For a time, the only sound besides the peeping nestlings was the barely perceptible murmur of the Misasip: the soft drag of its current along the bank, the faint play of interweaving eddies and subcurrents. The youth's empty belly no longer distracted him as it had the first days, and at a subliminal level each sound registered. He heard it all, understood it all, ignored it all. Had there been a hint of anything worrisome, it would have caught his attention. Meanwhile he simply watched the great river.

Upstream on the far side, another sizeable river joined its waters to the Misasip. At the juncture was an area of many structures, a walled town, and rising within it on the high bank, a higher enclosure of stone, with towers.
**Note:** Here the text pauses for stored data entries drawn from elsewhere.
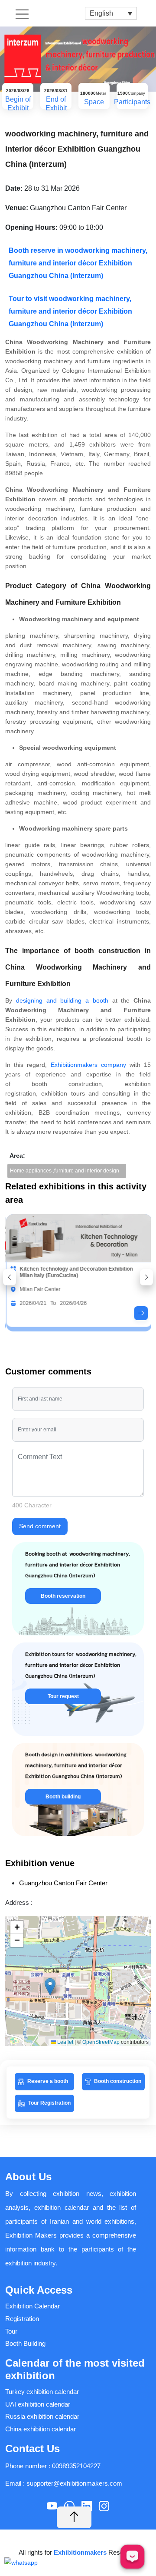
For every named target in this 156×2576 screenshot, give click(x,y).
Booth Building (25, 2343)
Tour (11, 2331)
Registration (22, 2318)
Mazeppa knew of the great town, and of the towered enclosure called Palace. When he was a little boy, a wandering storyteller had stopped among the people and told of it.

Briefly Mazeppa examined it. Then, on the Misasip itself, a great raft came into view, riding the current, a broad tent near its center. Men lay or moved languidly about. On the stern a man stood holding a long pole that trailed in the water, a very long paddle, Mazeppa realized, for steering. As the raft passed, some hundred yards out, a long canoe overtook it from behind, driven by twenty paddlers, their strokes slow and synchronized. As it overtook the raft, men shouted back and forth. Briefly the raft's steersman sculled as if to keep ahead, but after a few powerful strokes he stopped, his cheerful call belying the fist he shook.

Shortly both craft disappeared downstream. Soon another great canoe appeared, this one from the south, moving slowly upstream, its paddlers digging more quickly, but still synchronized. It too had a tent near the middle. It seemed to Mazeppa a great chief must lie in its shade, perhaps napping. He watched it approach and pass. After a bit, it landed below the enclosure's high stone walls, and men disembarked.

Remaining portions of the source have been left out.